• _EXCERPT TO READ_:

2D Poisson's Equation. Discretized using the Finite Difference Method & Solved by Parallelising the Jacobi Iterative Method via the OpenMP API.

This is an example of how we can employ the OpenMP API to solve Poisson's Equation.

It will help if you have an understanding of numerical partial differential equations (NPDE) and numerical linear algebra (NLA). There are many online resources for OpenMP, NPDE & NLA; YouTube is a good place to go.

Poisson's Equation:

-div(grad(u)) = f, 

is discretized using the finite difference method. The system of algebraic equations produced by this method is then iterated through using Jacobi's method to seek solutions at points in a [0,1]x[0,1] unit square. OpenMP will be used to parallelize the Jacobi iterative solver. This method will be used until convergence has been detected. This is where OpenMP is useful; it will help speed up the computation of the system of algebraic equations.

This system of algebraic equations can be represented as a matrix equation:

Au = f

and,

div(grad),

represents the Laplace operator; this is A in the matrix equation. u is the potential field, something we try find in the case of an inverse problem. f represents the source term, the data we already have.

Example scenario: geophysics:

Note: this isn't represented in this program.

f = gravitational field. u= mass density distribution which produces the gravitational field, the thing we want to find.

In the case that follows, we actually know both u and f. We're not trying to solve an inverse problem, but look at how OpenMP speeds up computation.

The potential and source for the example application:

u = sin(pi*x*y)

f = pow(pi,2)*(pow(x,2)+pow(y,2))*sin(pi*x*y)

• _Records for locating displayed items_:

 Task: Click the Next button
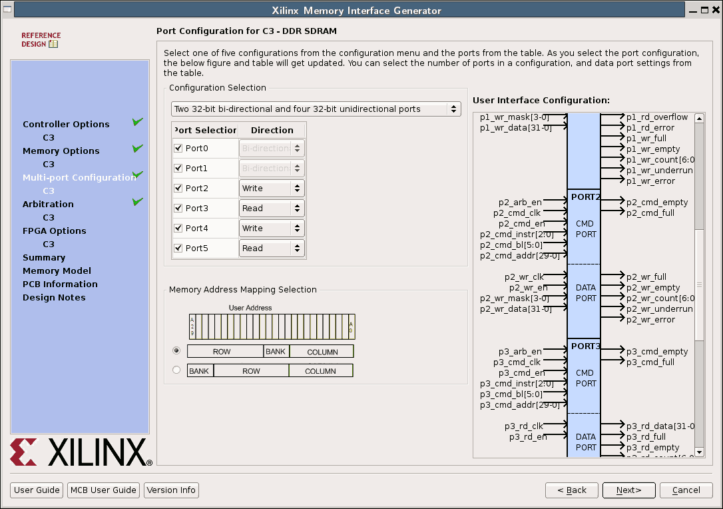[x=628, y=490]
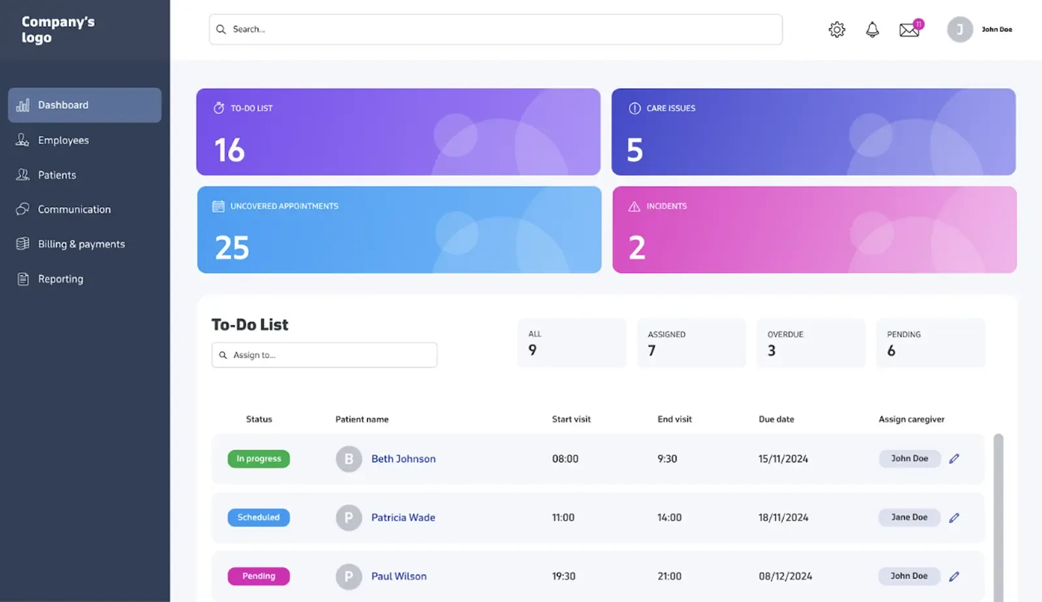1042x602 pixels.
Task: Click Beth Johnson's avatar circle
Action: (x=348, y=459)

• _TASKS TO PERFORM_:
1. Do the following statements agree with the excerpt on Poisson's equation? Answer yes or no for each, quoting the deciding words.
(a) OpenMP is used to parallelize the Jacobi iterative solver.
(b) The program tries to solve an inverse problem.
(c) Solutions are sought at points in a [0,2]x[0,2] square.
2. Answer these questions from the excerpt on Poisson's equation:
(a) What does f represent in the matrix equation?
(b) Which website does the excerpt name as a good place to find online resources?
(c) What potential u is given for the example application?
3. Could you reproduce the passage of the excerpt on Poisson's equation starting at "represents the Laplace" and ending at "in this program."?

• _TASK ANSWERS_:
1.
(a) Yes: "OpenMP will be used to parallelize the Jacobi iterative solver."
(b) No: "We're not trying to solve an inverse problem, but look at how OpenMP speeds up computation."
(c) No: "to seek solutions at points in a [0,1]x[0,1] unit square."

2.
(a) The source term, the data we already have.
(b) YouTube.
(c) u = sin(pi*x*y)

3.
represents the Laplace operator; this is A in the matrix equation. u is the potential field, something we try find in the case of an inverse problem. f represents the source term, the data we already have.

Example scenario: geophysics:

Note: this isn't represented in this program.